Além disso, os pastores mencionaram em uníssono que há um longo caminho a percorrer em suas igrejas. Todos assumiram que os seus templos ainda não são acessíveis, que os materiais da liturgia e os rituais ainda impõem barreiras para as pessoas com deficiências. Desse modo, os pastores presentes ratificaram a transformação necessária ainda a ser realizada, concordando com os ideais de uma igreja inclusiva elaborada na Campanha da Fraternidade de 2006 da Igreja Católica, bem como na declaração de Uma Igreja de Todos e Para Todos, redigida em 2003 pelo Conselho Mundial de Igrejas.

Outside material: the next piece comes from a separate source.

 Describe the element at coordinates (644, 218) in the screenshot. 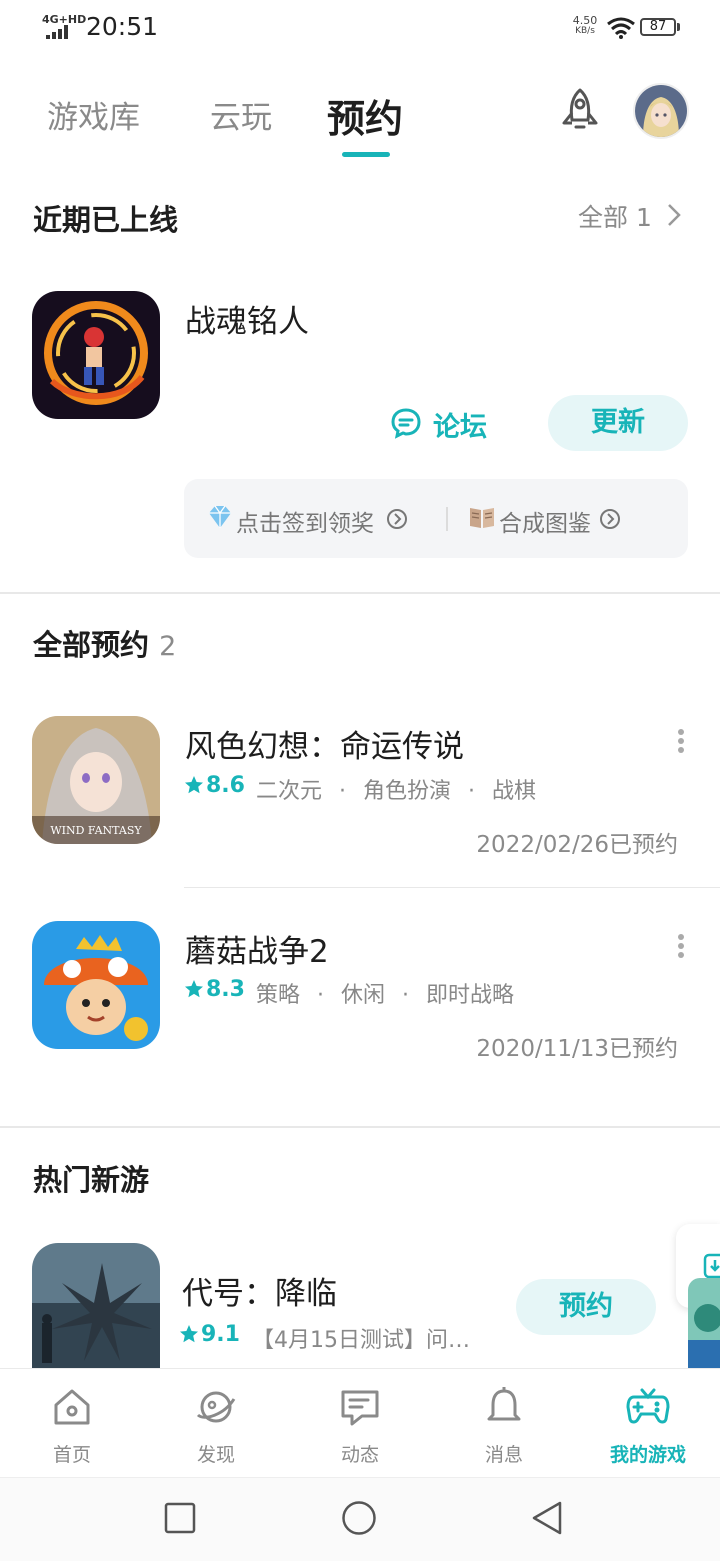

Assim, é possível concluir sobre o evento etnografado o papel importante da Pastoral das Pessoas com Deficiência para a mediação entre pessoas com deficiência e o Poder Público, bem como para a densificação do debate sobre a questão. Certamente, é uma instância importante para a sociabilidade pública e a organização civil de pessoas com deficiência, pois estiveram presentes no evento pessoas que se definem como deficientes mentais, visuais e físicos (com a ausência de pessoas surdas/deficientes auditivas). Além disso, a Pastoral articulou agentes muito diversos, como ativistas políticos, intelectuais, representantes do Estado e religiosos de diversas instituições cristãs. Ademais, as principais questões contemporâneas e controversas do tema deficiência estiveram em pauta, como exemplo, o modelo social versus o modelo médico, a desinstitucionalização versus a institucionalização e a independência versus a dependência. Desse modo, o que, de fato, esteve em questão foram os sentidos legítimos do que é a deficiência, bem como quais seriam as políticas públicas mais adequadas para essa população.